Authors: Renhao Zhang, Haotian Fu, Mingxi Jia, George Konidaris, Yilun Du, Bruno Castro da Silva
Subjects: Subjects: Artificial Intelligence (cs.AI); Machine Learning (cs.LG)
Arxiv link: https://arxiv.org/abs/2606.00336
Pdf link: https://arxiv.org/pdf/2606.00336
Abstract We propose Parameterized Diffusion Policy (PDP), a framework for learning diffusion policies conditioned on low-dimensional, continuous parameters embedded in a learned behavior manifold. By constructing this manifold so that distances between latent representations reflect the semantic similarity between physical trajectories, we transform diffusion from a mechanism for stochastic diversity into a precise and optimizable tool for behavior steering. Our approach enables smooth interpolation between known strategies and efficient adaptation to novel constraints without updating policy weights. We demonstrate that PDP significantly improves adaptation performance on complex multimodal benchmarks in both simulated and real-robot experiments compared to standard diffusion policies, particularly in scenarios requiring the synthesis of novel behaviors.

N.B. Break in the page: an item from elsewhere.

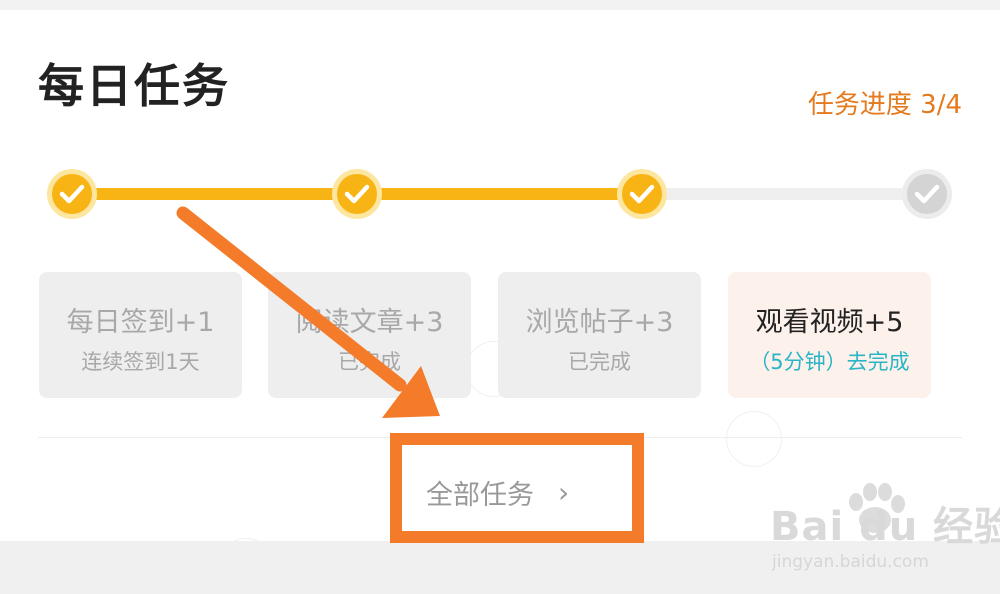  I want to click on watermark-url: jingyan.baidu.com, so click(850, 562).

中文摘要 我们提出了参数化扩散策略（PDP），这是一种基于嵌入于学习行为流形中的低维连续参数的扩散策略学习框架。通过构建该流形，使潜在表征之间的距离反映物理轨迹间的语义相似性，我们将扩散从随机多样性机制转变为一种精确且可优化的行为引导工具。我们的方法能够实现已知策略之间的平滑插值，并高效适应新约束，而无需更新策略权重。我们证明，PDP在模拟和真实机器人实验中，在复杂多模态基准测试上的适应性能显著提升，相较于标准扩散策略，尤其是在需要综合新颖行为的场景中。

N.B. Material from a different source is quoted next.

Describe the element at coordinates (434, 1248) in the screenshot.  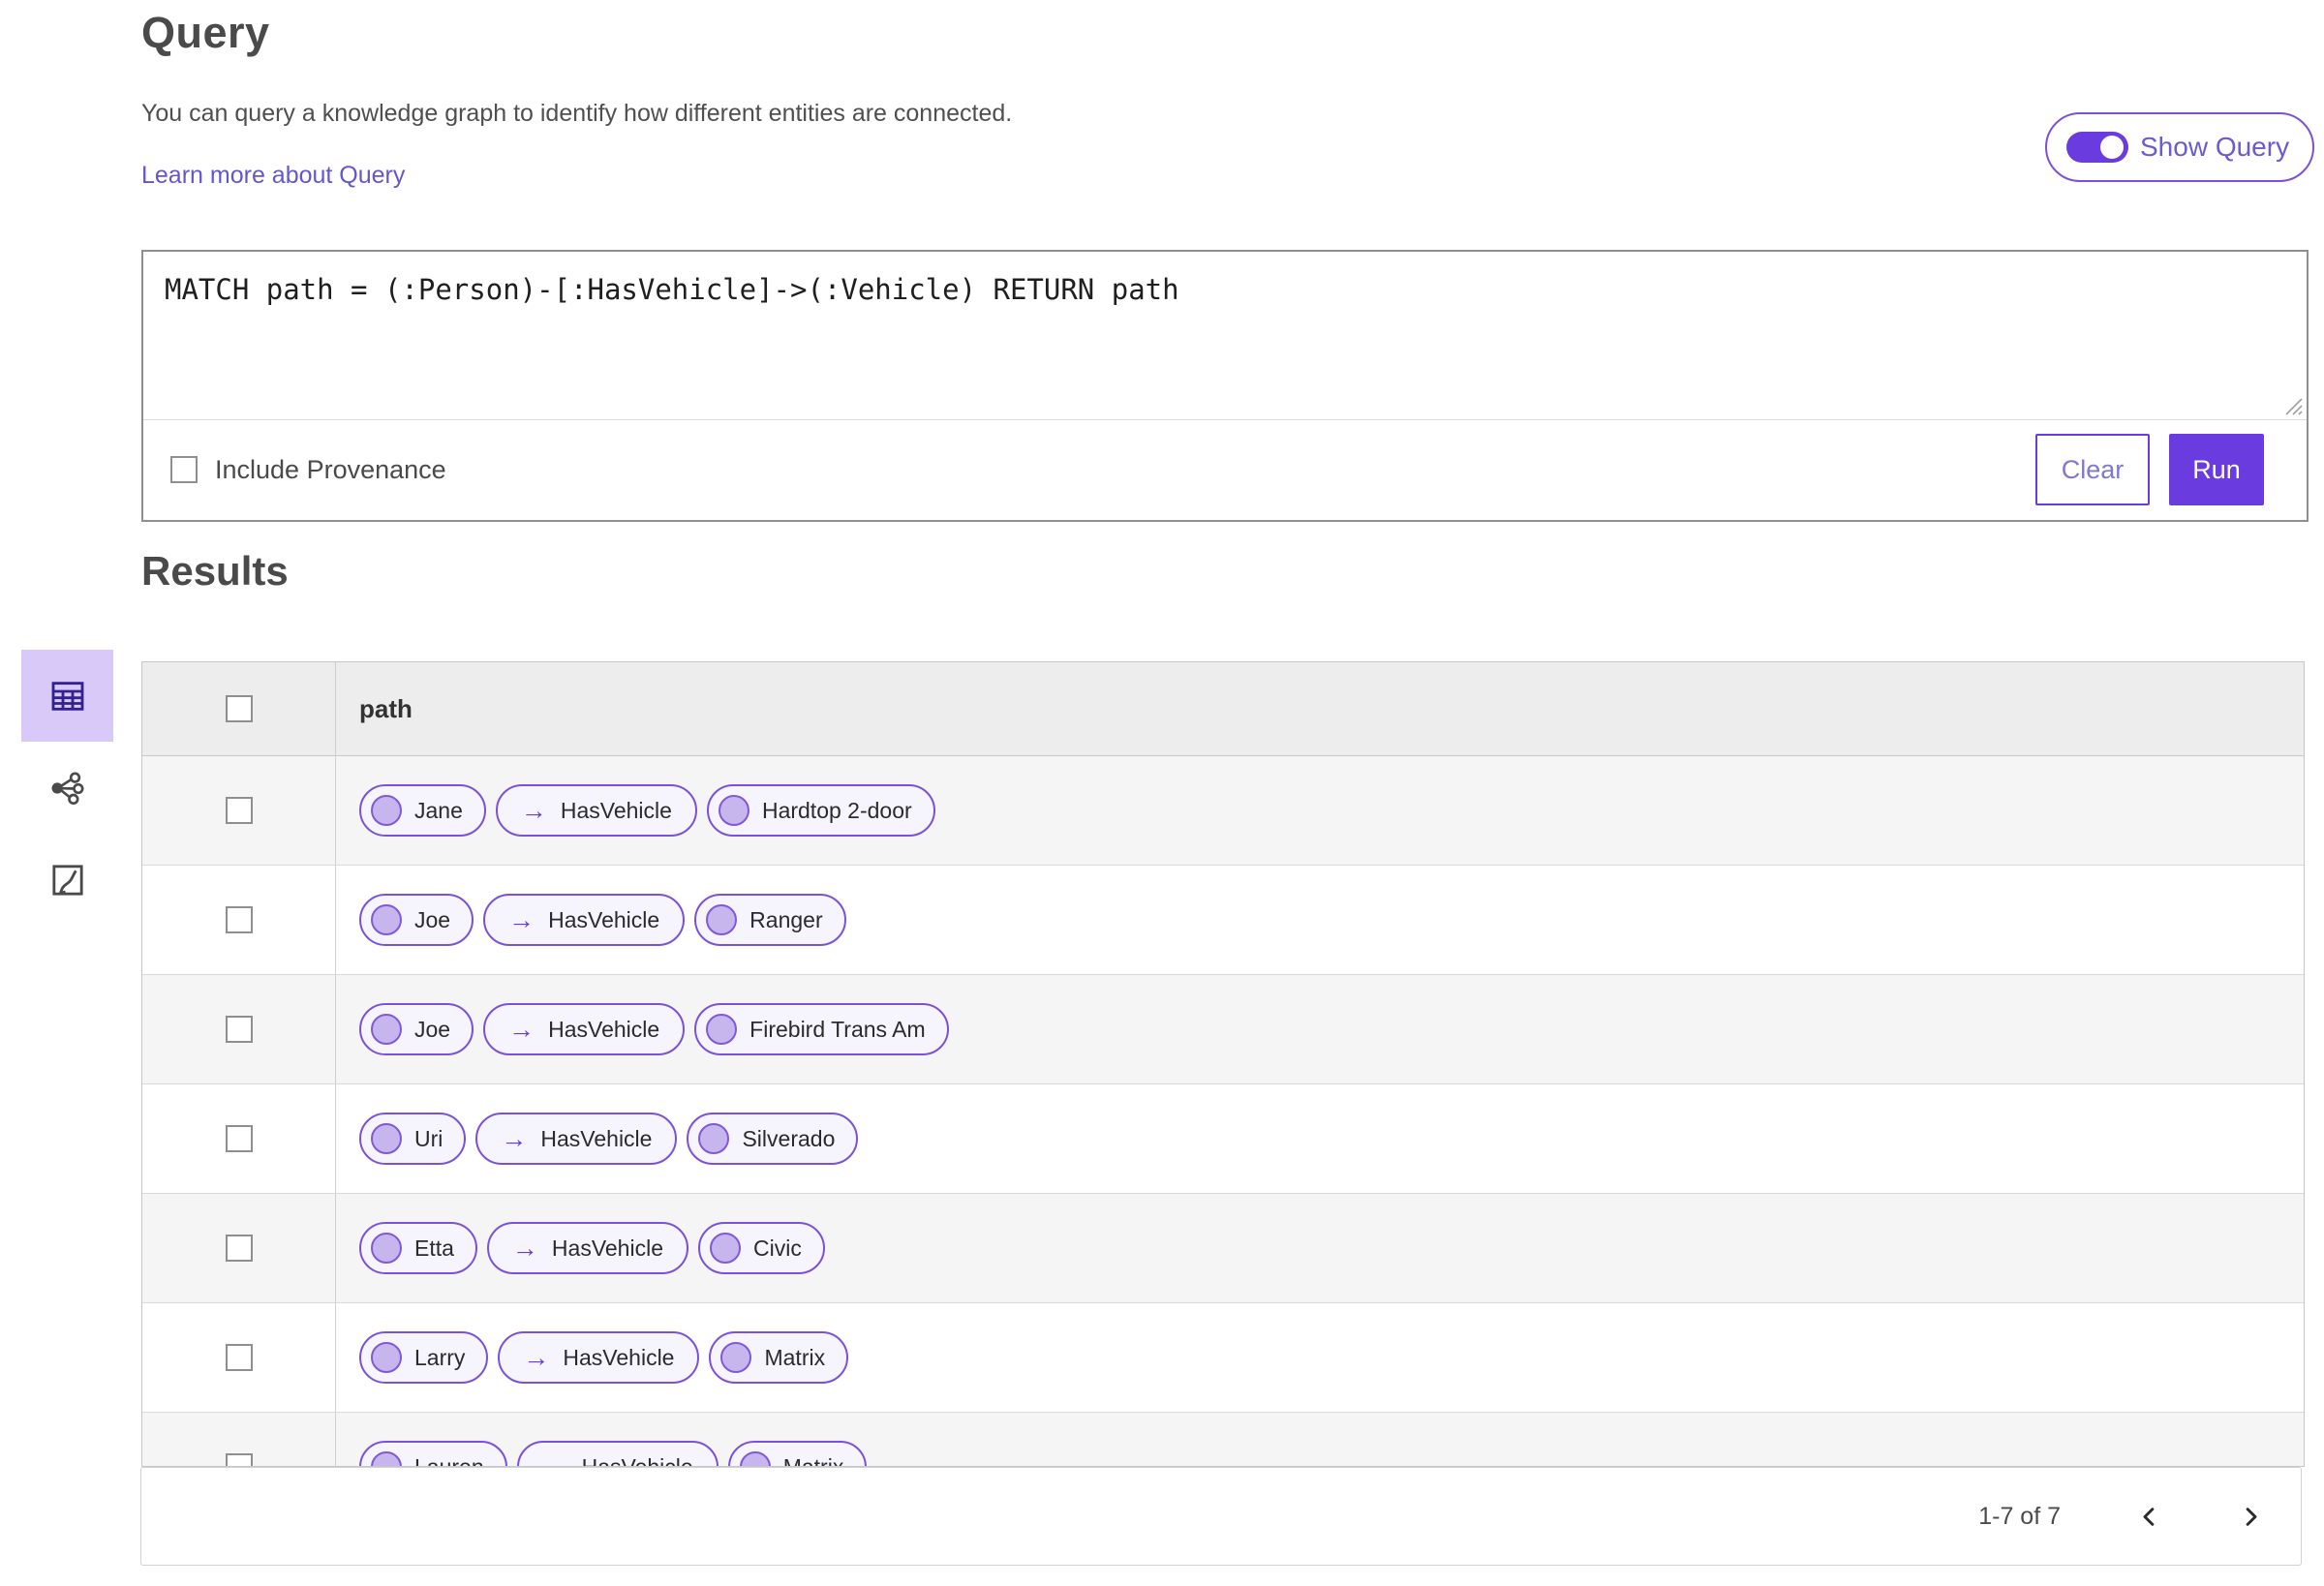
I see `entity-label: Etta` at that location.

Set-Supervised Diffusion Policy: Learning Action-Chunking Diffusion through Corrections

集合监督扩散策略：通过修正学习动作分块扩散

Authors: Zhaoting Li, Gang Chen, Javier Alonso-Mora, Cosimo Della Santina, Jens Kober
Subjects: Subjects: Robotics (cs.RO)
Arxiv link: https://arxiv.org/abs/2606.01865
Pdf link: https://arxiv.org/pdf/2606.01865
Abstract Diffusion policies have recently emerged as a powerful framework for robotic manipulation. However, like other behavior cloning methods, they remain vulnerable to distributional shift, often requiring human-in-the-loop interventions to correct failures during deployment. These interactions naturally provide paired supervision in the form of the robot's undesired actions and the human teacher's corrective actions. Yet existing data aggregation pipelines and standard behavior cloning losses largely ignore this negative signal from undesired actions, leading to overfitting to teacher's actions and an increasing reliance on costly expert data. To address this limitation, we propose Set-Supervised Diffusion Policy (SDP), a novel learning framework that utilizes contrastive action-chunk data to train diffusion policies from human corrections. From paired positive and negative action-chunks, SDP constructs a set of desired action-chunks and designs a training pipeline that encourages the diffusion policy to align with the set. Through extensive experiments across multiple robotic manipulation tasks, we demonstrate that SDP consistently improves policy performance, with particularly strong gains in robustness to noisy data. Moreover, SDP induces high-quality aggregated datasets, enabling more efficient and reliable policy learning from human-in-the-loop corrections. Our code is available at this https URL.
中文摘要 扩散政策最近成为机器人操作的强大框架。然而，与其他行为克隆方法一样，它们仍易受分布式转移影响，常常需要人工干预以纠正部署中的失败。这些互动自然形成了机器人不希望的行为和人类教师的纠正措施之间的成对监督。然而，现有的数据聚合流程和标准行为克隆损失大多忽视了这种不良行为带来的负面信号，导致对教师行为的过度拟合，并加深对昂贵专家数据的依赖。为解决这一局限，我们提出了集合监督扩散策略（SDP），这是一种利用对比作用块数据训练人类修正扩散策略的新学习框架。从成对的正负动作块，SDP构建一组期望的动作块，并设计训练流水线，鼓励扩散策略与集合对齐。通过对多项机器人操作任务的广泛实验，我们证明SDP持续提升策略性能，尤其在对噪声数据的鲁棒性方面有显著提升。此外，SDP还能生成高质量的聚合数据集，使得从人工干预修正中实现更高效、更可靠的政策学习。我们的代码可在此 https URL 访问。